Gather every line below that contains the word "height", and copy each one out in full.

- RAW DATA
##############################
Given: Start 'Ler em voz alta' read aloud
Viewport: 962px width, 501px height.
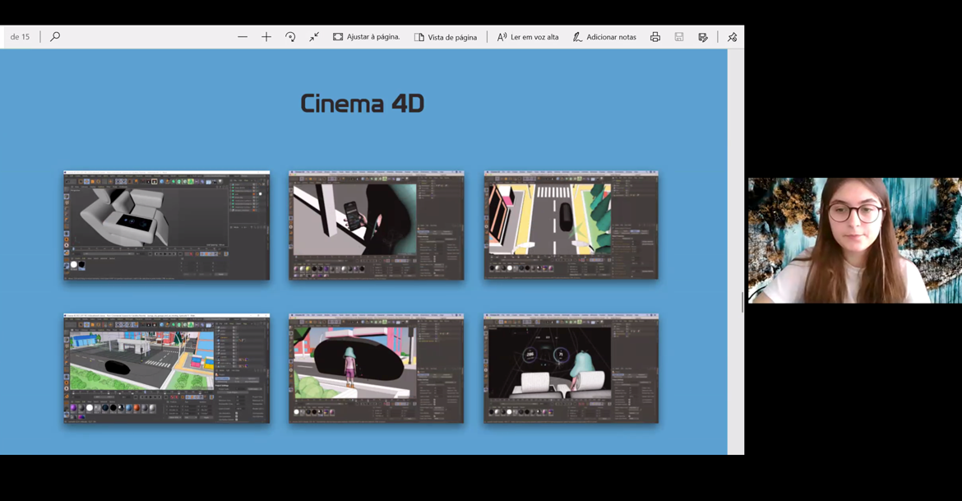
##############################
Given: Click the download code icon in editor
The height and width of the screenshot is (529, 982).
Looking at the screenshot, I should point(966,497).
##############################
- WRITTEN SOLUTION
Viewport: 962px width, 501px height.
The height and width of the screenshot is (529, 982).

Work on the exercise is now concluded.